--- DATASET CONTENT Enclosed Below ---

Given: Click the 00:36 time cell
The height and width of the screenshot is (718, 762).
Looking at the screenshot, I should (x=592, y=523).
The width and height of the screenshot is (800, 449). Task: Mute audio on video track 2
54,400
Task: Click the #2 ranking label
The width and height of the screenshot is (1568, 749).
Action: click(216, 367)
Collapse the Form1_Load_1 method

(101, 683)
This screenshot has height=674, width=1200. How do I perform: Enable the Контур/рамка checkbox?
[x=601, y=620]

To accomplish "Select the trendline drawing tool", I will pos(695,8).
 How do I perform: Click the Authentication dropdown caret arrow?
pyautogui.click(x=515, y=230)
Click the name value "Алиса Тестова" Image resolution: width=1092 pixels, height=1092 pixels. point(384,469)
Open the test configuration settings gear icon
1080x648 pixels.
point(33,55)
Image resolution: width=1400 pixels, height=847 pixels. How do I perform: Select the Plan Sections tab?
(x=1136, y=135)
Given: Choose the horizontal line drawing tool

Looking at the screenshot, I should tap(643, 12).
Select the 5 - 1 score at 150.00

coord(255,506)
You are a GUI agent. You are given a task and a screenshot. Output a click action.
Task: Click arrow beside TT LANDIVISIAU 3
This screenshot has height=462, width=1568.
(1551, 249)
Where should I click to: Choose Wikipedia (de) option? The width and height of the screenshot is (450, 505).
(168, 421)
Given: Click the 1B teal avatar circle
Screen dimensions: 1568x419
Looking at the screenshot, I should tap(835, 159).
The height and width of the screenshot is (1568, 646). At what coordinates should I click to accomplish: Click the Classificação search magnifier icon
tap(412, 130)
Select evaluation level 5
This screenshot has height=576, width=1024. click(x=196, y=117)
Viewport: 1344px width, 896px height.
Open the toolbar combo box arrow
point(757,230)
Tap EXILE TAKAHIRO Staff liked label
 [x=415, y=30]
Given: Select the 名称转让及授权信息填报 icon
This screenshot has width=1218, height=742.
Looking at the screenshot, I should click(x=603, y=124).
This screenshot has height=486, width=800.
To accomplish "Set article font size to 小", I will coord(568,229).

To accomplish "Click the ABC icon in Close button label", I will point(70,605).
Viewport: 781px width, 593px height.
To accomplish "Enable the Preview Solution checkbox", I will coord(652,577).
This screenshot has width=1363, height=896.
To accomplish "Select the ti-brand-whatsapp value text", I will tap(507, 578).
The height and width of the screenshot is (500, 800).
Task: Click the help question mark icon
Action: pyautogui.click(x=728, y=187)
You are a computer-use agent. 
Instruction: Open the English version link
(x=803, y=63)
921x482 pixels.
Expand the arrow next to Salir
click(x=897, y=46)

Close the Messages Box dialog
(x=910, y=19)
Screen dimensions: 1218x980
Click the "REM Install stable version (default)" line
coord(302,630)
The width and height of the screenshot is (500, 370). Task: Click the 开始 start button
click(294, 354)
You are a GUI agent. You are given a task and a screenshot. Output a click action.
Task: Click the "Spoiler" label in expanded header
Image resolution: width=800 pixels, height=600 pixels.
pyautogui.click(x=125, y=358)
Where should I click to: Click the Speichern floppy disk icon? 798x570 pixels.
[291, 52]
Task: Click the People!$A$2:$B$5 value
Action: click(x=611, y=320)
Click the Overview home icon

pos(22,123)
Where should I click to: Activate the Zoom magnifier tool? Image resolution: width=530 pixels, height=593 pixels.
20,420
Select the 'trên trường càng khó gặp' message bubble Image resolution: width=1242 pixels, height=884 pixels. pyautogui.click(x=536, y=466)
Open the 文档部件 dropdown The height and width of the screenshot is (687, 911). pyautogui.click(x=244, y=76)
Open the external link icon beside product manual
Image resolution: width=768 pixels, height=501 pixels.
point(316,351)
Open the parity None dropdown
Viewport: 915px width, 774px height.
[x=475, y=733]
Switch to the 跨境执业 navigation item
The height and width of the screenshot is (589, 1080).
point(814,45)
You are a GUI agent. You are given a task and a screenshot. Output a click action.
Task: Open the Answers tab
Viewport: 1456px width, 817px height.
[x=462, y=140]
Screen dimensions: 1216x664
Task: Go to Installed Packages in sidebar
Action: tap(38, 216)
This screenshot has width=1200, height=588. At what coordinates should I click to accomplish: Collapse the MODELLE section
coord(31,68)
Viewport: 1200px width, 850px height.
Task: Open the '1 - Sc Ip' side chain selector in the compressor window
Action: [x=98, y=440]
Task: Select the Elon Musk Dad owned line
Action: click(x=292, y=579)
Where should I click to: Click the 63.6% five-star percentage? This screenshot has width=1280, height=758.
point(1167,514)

--- End of Enclosed DATASET CONTENT ---

▶ _EXERCISE DESCRIPTION_: Take the entries above and transcribe them in full.

▶ _YOUR RESPONSE_:
Given: Click the 00:36 time cell
The height and width of the screenshot is (718, 762).
Looking at the screenshot, I should (x=592, y=523).
The width and height of the screenshot is (800, 449). Task: Mute audio on video track 2
54,400
Task: Click the #2 ranking label
The width and height of the screenshot is (1568, 749).
Action: click(216, 367)
Collapse the Form1_Load_1 method

(101, 683)
This screenshot has height=674, width=1200. How do I perform: Enable the Контур/рамка checkbox?
[x=601, y=620]

To accomplish "Select the trendline drawing tool", I will pos(695,8).
 How do I perform: Click the Authentication dropdown caret arrow?
pyautogui.click(x=515, y=230)
Click the name value "Алиса Тестова" Image resolution: width=1092 pixels, height=1092 pixels. point(384,469)
Open the test configuration settings gear icon
1080x648 pixels.
point(33,55)
Image resolution: width=1400 pixels, height=847 pixels. How do I perform: Select the Plan Sections tab?
(x=1136, y=135)
Given: Choose the horizontal line drawing tool

Looking at the screenshot, I should tap(643, 12).
Select the 5 - 1 score at 150.00

coord(255,506)
You are a GUI agent. You are given a task and a screenshot. Output a click action.
Task: Click arrow beside TT LANDIVISIAU 3
This screenshot has height=462, width=1568.
(1551, 249)
Where should I click to: Choose Wikipedia (de) option? The width and height of the screenshot is (450, 505).
(168, 421)
Given: Click the 1B teal avatar circle
Screen dimensions: 1568x419
Looking at the screenshot, I should tap(835, 159).
The height and width of the screenshot is (1568, 646). At what coordinates should I click to accomplish: Click the Classificação search magnifier icon
tap(412, 130)
Select evaluation level 5
This screenshot has height=576, width=1024. click(x=196, y=117)
Viewport: 1344px width, 896px height.
Open the toolbar combo box arrow
point(757,230)
Tap EXILE TAKAHIRO Staff liked label
 [x=415, y=30]
Given: Select the 名称转让及授权信息填报 icon
This screenshot has width=1218, height=742.
Looking at the screenshot, I should click(x=603, y=124).
This screenshot has height=486, width=800.
To accomplish "Set article font size to 小", I will coord(568,229).

To accomplish "Click the ABC icon in Close button label", I will point(70,605).
Viewport: 781px width, 593px height.
To accomplish "Enable the Preview Solution checkbox", I will coord(652,577).
This screenshot has width=1363, height=896.
To accomplish "Select the ti-brand-whatsapp value text", I will tap(507, 578).
The height and width of the screenshot is (500, 800).
Task: Click the help question mark icon
Action: pyautogui.click(x=728, y=187)
You are a computer-use agent. 
Instruction: Open the English version link
(x=803, y=63)
921x482 pixels.
Expand the arrow next to Salir
click(x=897, y=46)

Close the Messages Box dialog
(x=910, y=19)
Screen dimensions: 1218x980
Click the "REM Install stable version (default)" line
coord(302,630)
The width and height of the screenshot is (500, 370). Task: Click the 开始 start button
click(294, 354)
You are a GUI agent. You are given a task and a screenshot. Output a click action.
Task: Click the "Spoiler" label in expanded header
Image resolution: width=800 pixels, height=600 pixels.
pyautogui.click(x=125, y=358)
Where should I click to: Click the Speichern floppy disk icon? 798x570 pixels.
[291, 52]
Task: Click the People!$A$2:$B$5 value
Action: click(x=611, y=320)
Click the Overview home icon

pos(22,123)
Where should I click to: Activate the Zoom magnifier tool? Image resolution: width=530 pixels, height=593 pixels.
20,420
Select the 'trên trường càng khó gặp' message bubble Image resolution: width=1242 pixels, height=884 pixels. pyautogui.click(x=536, y=466)
Open the 文档部件 dropdown The height and width of the screenshot is (687, 911). pyautogui.click(x=244, y=76)
Open the external link icon beside product manual
Image resolution: width=768 pixels, height=501 pixels.
point(316,351)
Open the parity None dropdown
Viewport: 915px width, 774px height.
[x=475, y=733]
Switch to the 跨境执业 navigation item
The height and width of the screenshot is (589, 1080).
point(814,45)
You are a GUI agent. You are given a task and a screenshot. Output a click action.
Task: Open the Answers tab
Viewport: 1456px width, 817px height.
[x=462, y=140]
Screen dimensions: 1216x664
Task: Go to Installed Packages in sidebar
Action: tap(38, 216)
This screenshot has width=1200, height=588. At what coordinates should I click to accomplish: Collapse the MODELLE section
coord(31,68)
Viewport: 1200px width, 850px height.
Task: Open the '1 - Sc Ip' side chain selector in the compressor window
Action: [x=98, y=440]
Task: Select the Elon Musk Dad owned line
Action: click(x=292, y=579)
Where should I click to: Click the 63.6% five-star percentage? This screenshot has width=1280, height=758.
point(1167,514)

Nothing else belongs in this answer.